■ **Travail à faire**:
Citez mot pour mot, dans l'article ci-dessous sur la fusion de Pierrefitte et de Saint-Denis, le passage qui s'ouvre sur les mots « L’annonce d’une fusion » et se termine par « les Archives nationales. ».

■ **Extrait à lire**:
»»
De quoi Hanotin est-il le nom ? La pernicieuse méthode d’une « PME en expansion » : le déni de démocratie.

, par Sylvestre Lachenal

L’annonce d’une fusion entre les communes de Pierrefitte et de Saint-Denis a sidéré de nombreux habitants des deux villes. La nouvelle, que rien ne laissait supposer, a, tant elle semblait extravagante, été prise pour un poisson d’avril tardif. Les premiers instants de stupéfaction passés, tout bien réfléchi, la préparation dissimulée du projet, les formes prises par son annonce, la volonté d’aller très vite et de parvenir à ses fins en dehors de tout processus de consultation et d’expression démocratique des habitants signent une méthode déjà éprouvée : celle du maire-président, Mathieu Hanotin. A l’heure où nous publions, la conférence de presse annoncée vient de débuter, vers 13 h45, au pied d’un lieu symbolique : les Archives nationales.

Cette annonce s’inscrit à Saint-Denis dans un continuum, une manière de faire et surtout de défaire, des acquis sociaux, des services publics, des projets, d’altérer l’histoire de la ville et une forme d’identité dionysienne.
««
■ **Données à examiner**:
»»
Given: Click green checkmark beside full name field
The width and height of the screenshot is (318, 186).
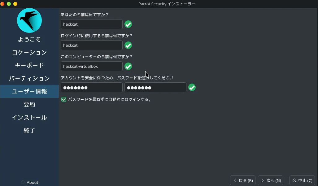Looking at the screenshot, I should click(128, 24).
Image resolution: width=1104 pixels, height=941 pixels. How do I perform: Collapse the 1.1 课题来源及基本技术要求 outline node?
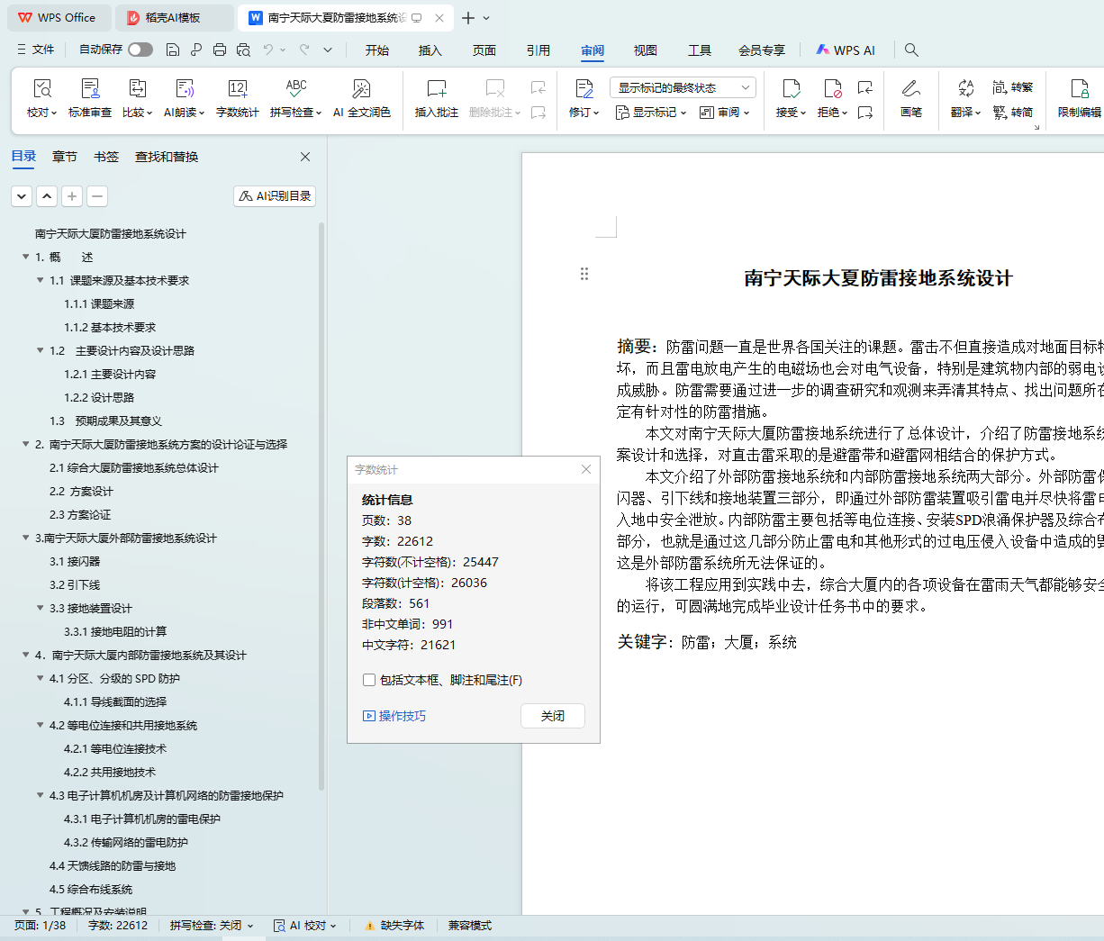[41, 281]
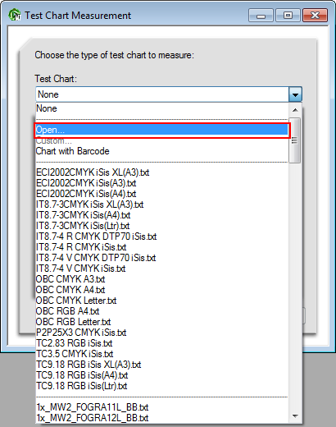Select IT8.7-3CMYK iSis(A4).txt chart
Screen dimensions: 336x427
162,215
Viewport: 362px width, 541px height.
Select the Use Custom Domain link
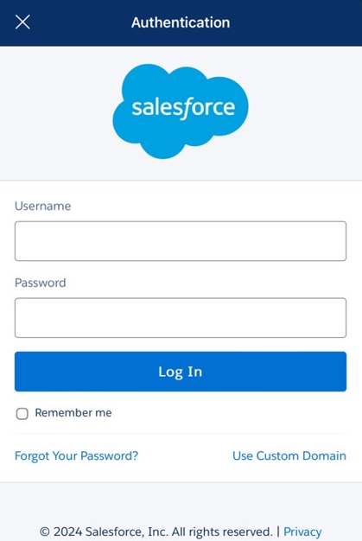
««
»»
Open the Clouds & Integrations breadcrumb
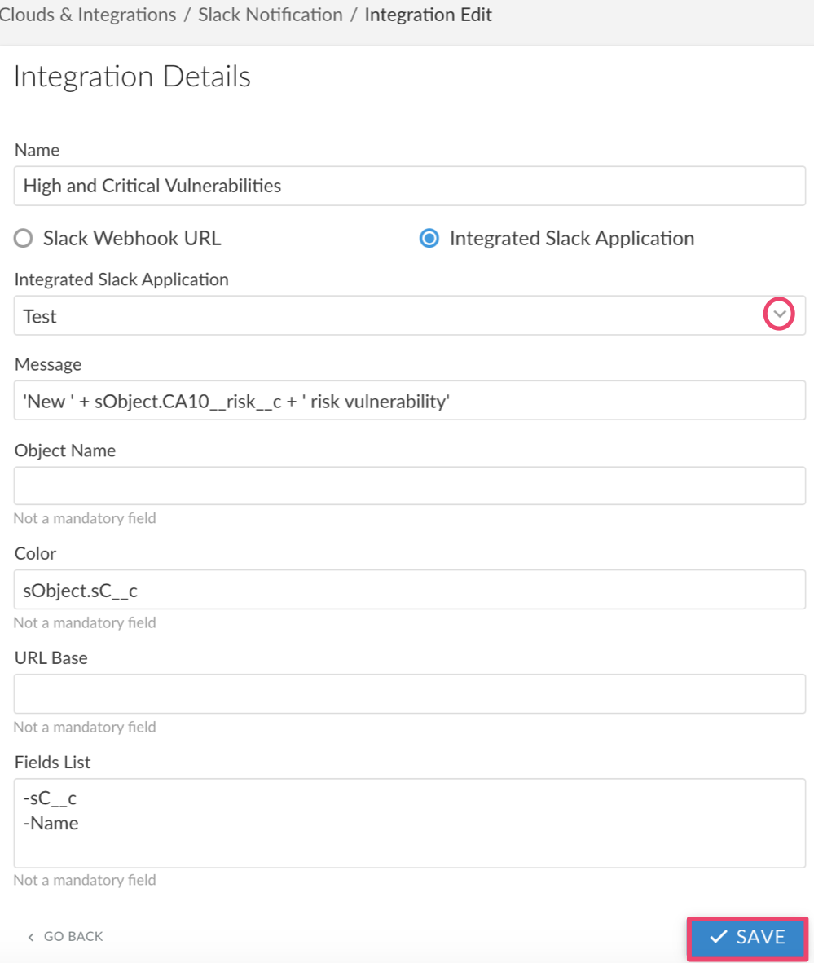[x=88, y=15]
««
■ **Réponse**:
L’annonce d’une fusion entre les communes de Pierrefitte et de Saint-Denis a sidéré de nombreux habitants des deux villes. La nouvelle, que rien ne laissait supposer, a, tant elle semblait extravagante, été prise pour un poisson d’avril tardif. Les premiers instants de stupéfaction passés, tout bien réfléchi, la préparation dissimulée du projet, les formes prises par son annonce, la volonté d’aller très vite et de parvenir à ses fins en dehors de tout processus de consultation et d’expression démocratique des habitants signent une méthode déjà éprouvée : celle du maire-président, Mathieu Hanotin. A l’heure où nous publions, la conférence de presse annoncée vient de débuter, vers 13 h45, au pied d’un lieu symbolique : les Archives nationales.